【1月12日 AFP】米ミシガン(Michigan)州デトロイト(Detroit)で開幕した北米国際自動車ショー(North American International Auto Show)の会場前で11日、全米自動車労組(United Auto WorkersUAW)の組合員らが、業績が悪化している米自動車産業の再建目的での賃金引き下げに抗議した。

「必要なのはイラク戦争より医療保険」「米国車を買え」「米国を築いたのはわれわれだ」「(米国)車を殺すのは国を殺すことだ」「銀行や経営トップが金を出せ」――。会場前に集結した組合員らは、プラカードを手に抗議の声を上げた。

「なぜわれわれが犠牲を払わなければならない?」とUAW組合員の1人が言えば、別の1人は「すでに十分すぎるほどの犠牲を払った。生活はもうぎりぎりの状態だ」と訴える。

 労組側が配布した冊子には、「われわれは外国の自動車企業の従業員ではない。同様に扱うな」などと書かれ、米企業に比べ低賃金とされるトヨタ自動車(Toyota Motor)やホンダ(Honda)など外国系自動車企業の現地工場を暗に批判している。

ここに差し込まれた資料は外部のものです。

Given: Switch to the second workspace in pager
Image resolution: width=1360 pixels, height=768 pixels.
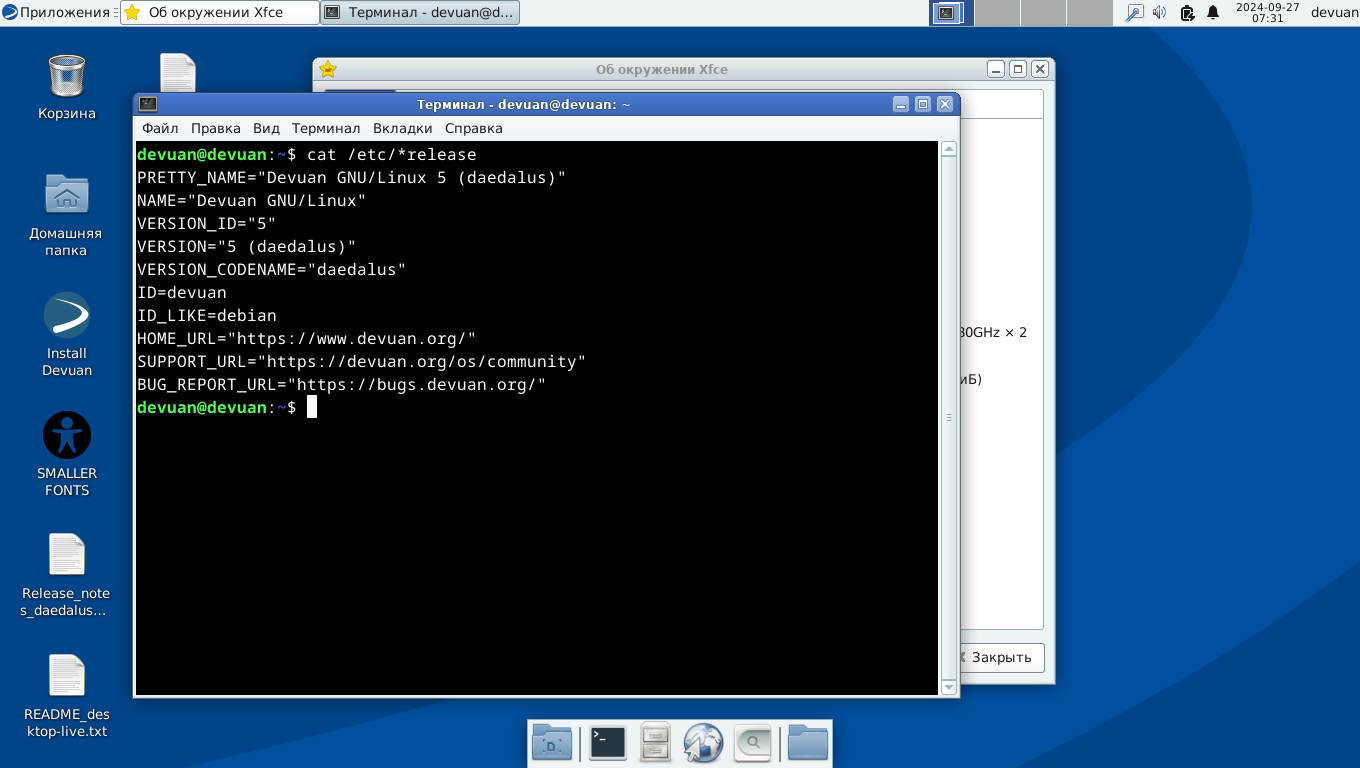Looking at the screenshot, I should click(x=997, y=13).
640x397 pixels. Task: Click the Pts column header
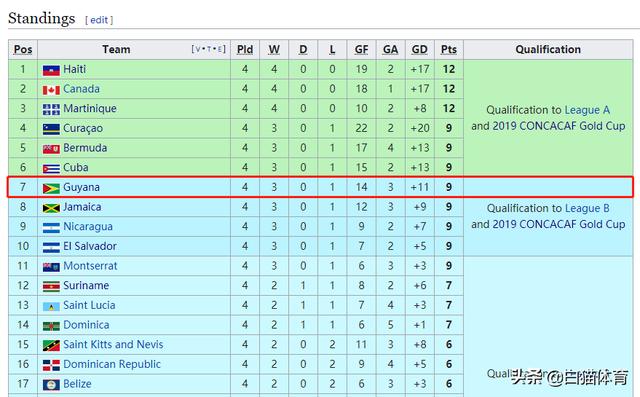[449, 49]
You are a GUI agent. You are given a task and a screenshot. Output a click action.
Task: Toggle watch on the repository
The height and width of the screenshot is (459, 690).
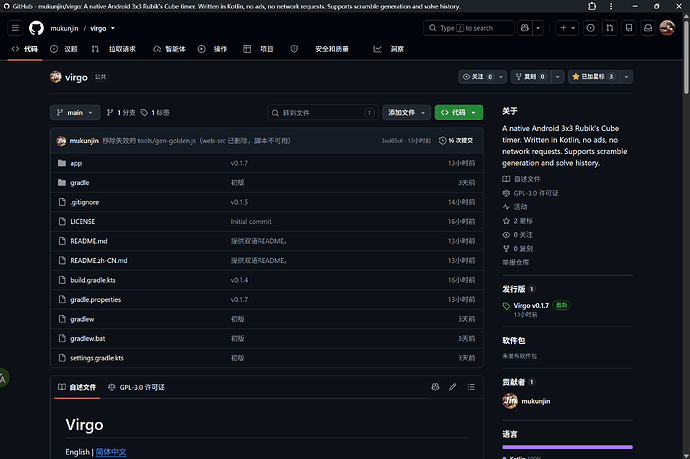tap(478, 77)
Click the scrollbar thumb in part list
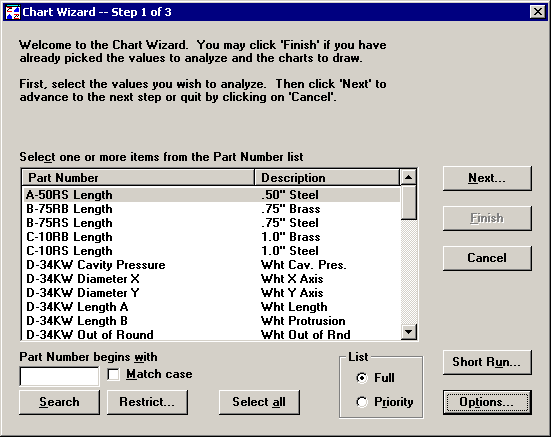The height and width of the screenshot is (437, 551). (408, 203)
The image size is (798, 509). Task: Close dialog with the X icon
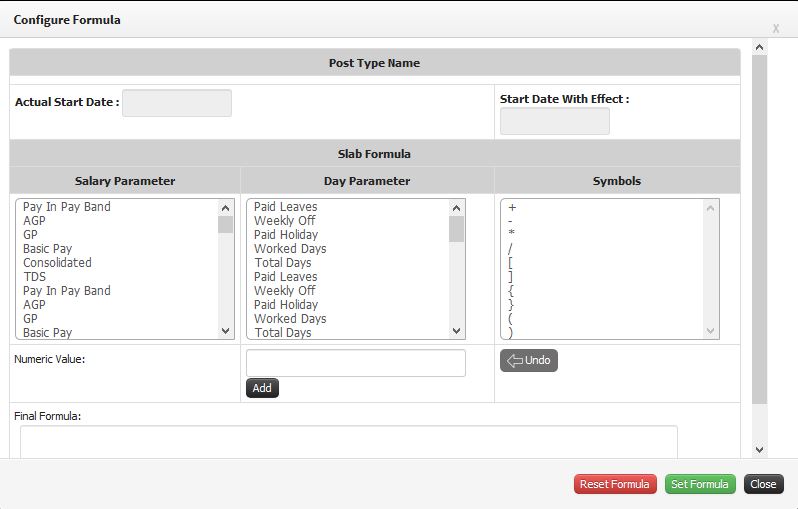pyautogui.click(x=776, y=29)
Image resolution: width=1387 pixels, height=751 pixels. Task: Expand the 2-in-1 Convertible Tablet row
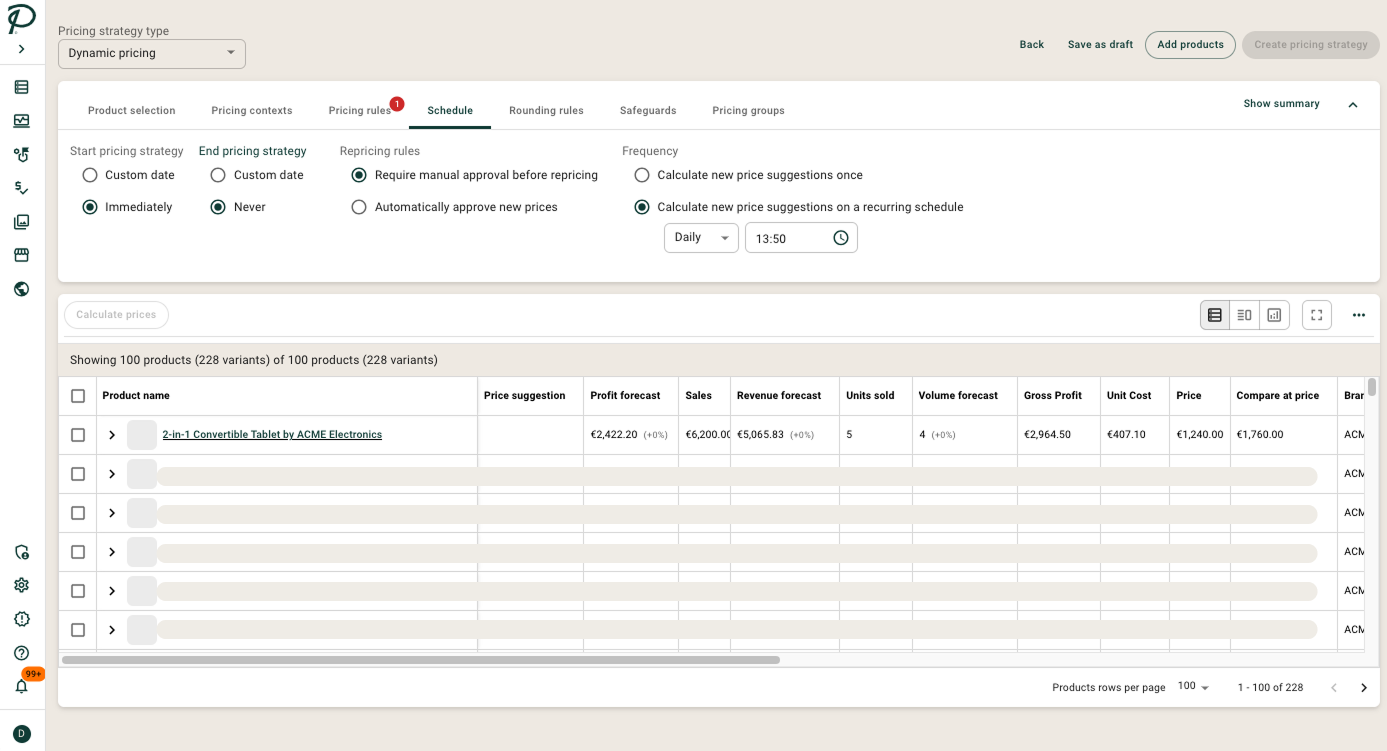point(111,434)

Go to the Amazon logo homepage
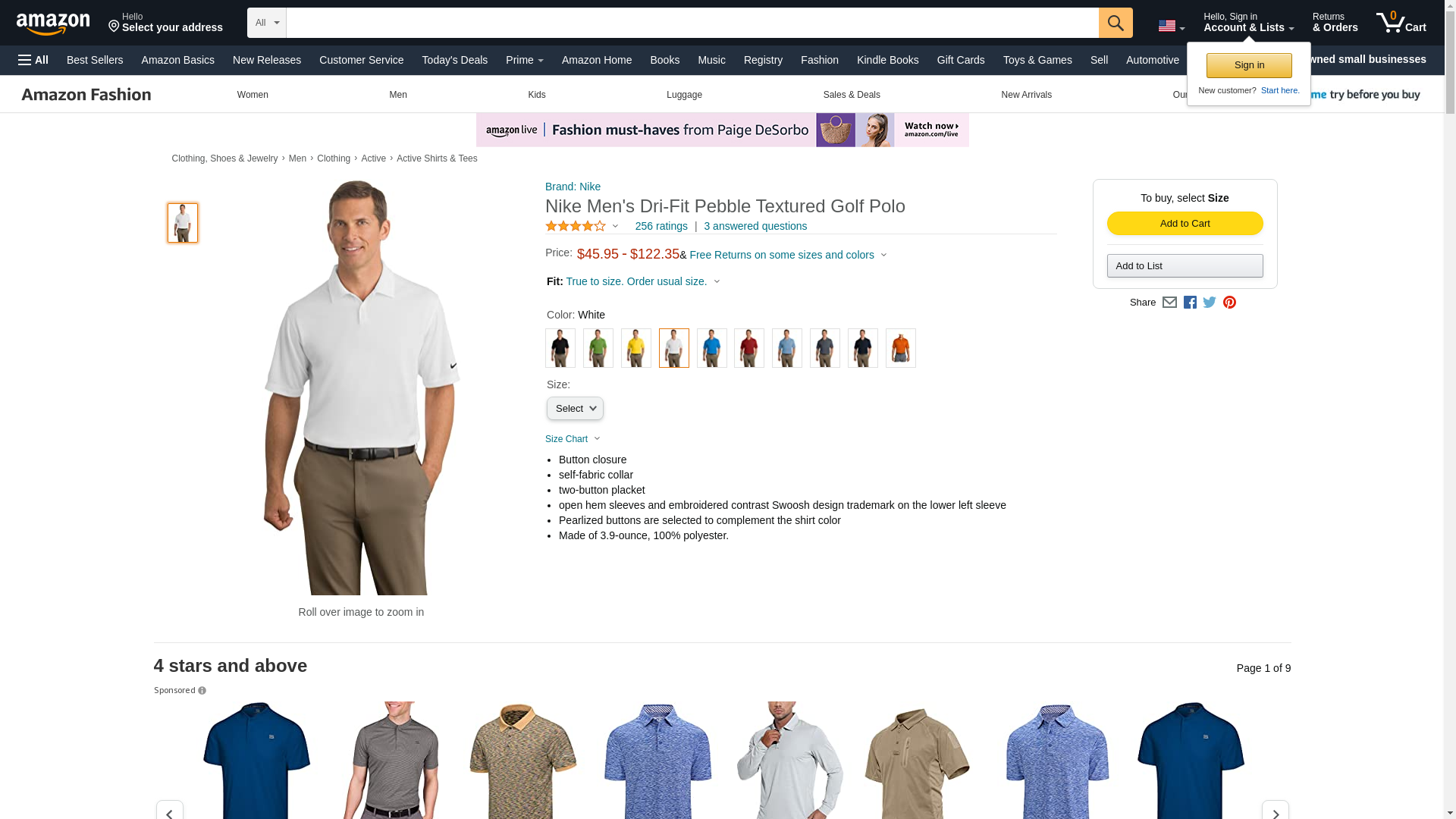tap(53, 24)
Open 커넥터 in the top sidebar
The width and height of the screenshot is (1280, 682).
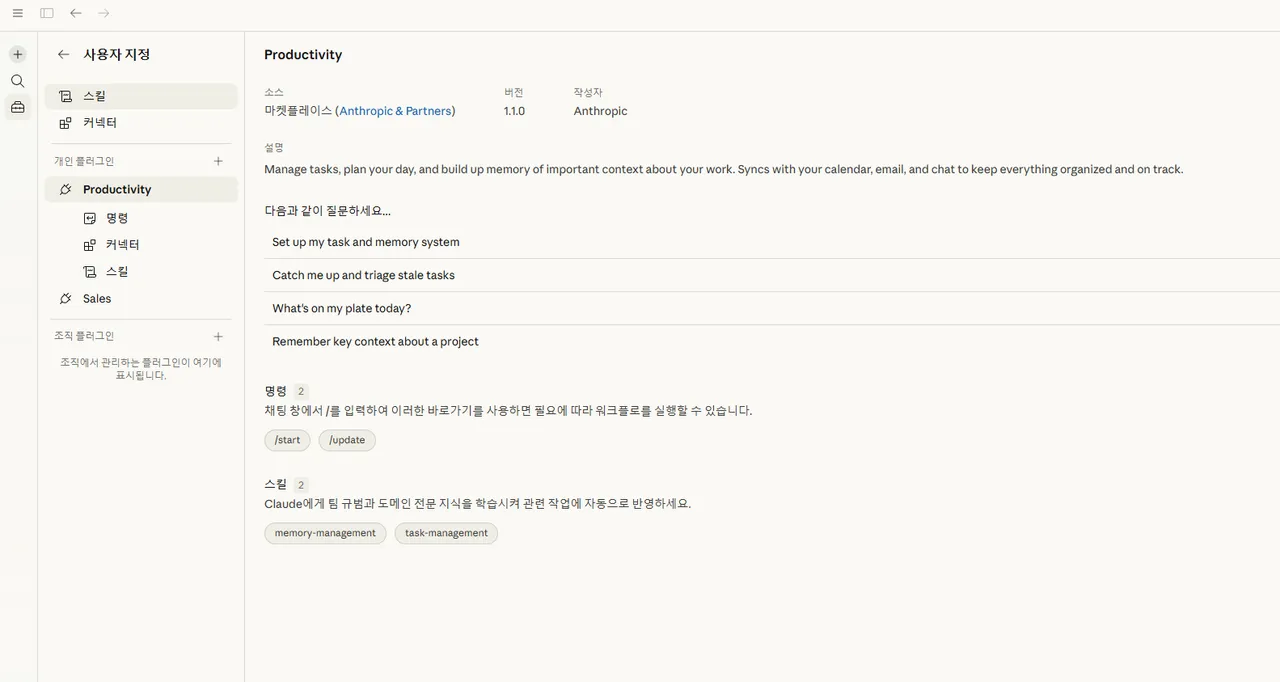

 米政府は、クライスラー(Chrysler)やゼネラル・モーターズ(General MotorsGM)に巨額の追加融資を行う条件として、従業員の労働条件を見直すよう求めており、数週間内にも労使交渉が行われる見通し。経営側は労組に対し、賃金引き下げや各種手当てカットなどを含むリストラ対策への理解を求めるものとみられる。